You smirk. “Okay, fine. But in that case, your methods are
terrible
.”

“Really?” Howard seems intrigued. “Be kind enough to articulate your impression.”

You recite them thus far. “I’m a good enough person that if I died right now, I’d go to Heaven, right?”

“Beyond doubt.”

“But Lucifer wants me to give that up so that when I die, I come here instead. He wants me to
make that choice
, right?”

“Precisely.”

“He wants me to give up Heaven, in favor of Hell, right?”

“Indubitably.”

Your eyes lock open. “WELL THEN WHY WOULD I DO THAT? HELL SUCKS!”

Your outburst bounces off the vault’s obsidian walls like bullets ricocheting. The Golemess flinches. Even the Imperial Truncator jolts from the start.

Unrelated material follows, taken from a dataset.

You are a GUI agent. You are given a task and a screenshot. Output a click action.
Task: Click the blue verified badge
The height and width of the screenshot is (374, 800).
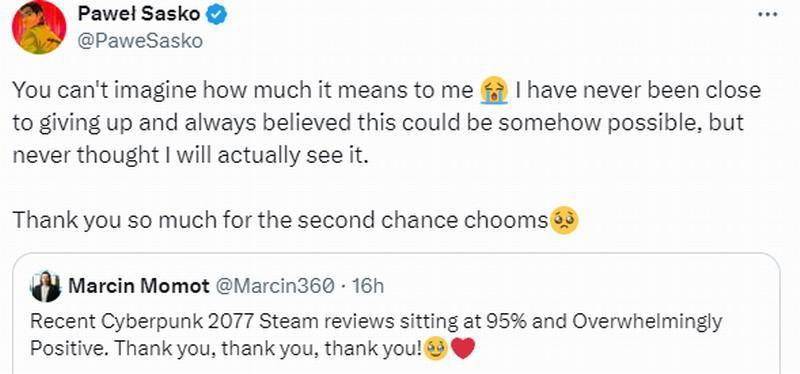[216, 15]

“My, Mr. Hudson,” Howard says after his own shock. “That’s . . . quite an ejaculation . . .”

“You guys must be
out of your minds!
” you continue to rail at the senselessness of it all. “This place is the biggest pile of shit I’ve ever seen! Bridges made of
people?
Taverns where the kegs are
bare boobs
with beer taps on the nipples, and bars that serve wine made from fermented babies? Towns made of guts and towns made of skin? And the guy who runs the whole shebang lives in a mansion made of
heads!
Who the FUCK would want to live here?”

“Please, Mr. Hudson,” Howard urges. “At least
try
to mind your cursing.” A long, crackly pause. “But certainly,
sir, you can comprehend the unending bliss of one who enjoys Privilato status?”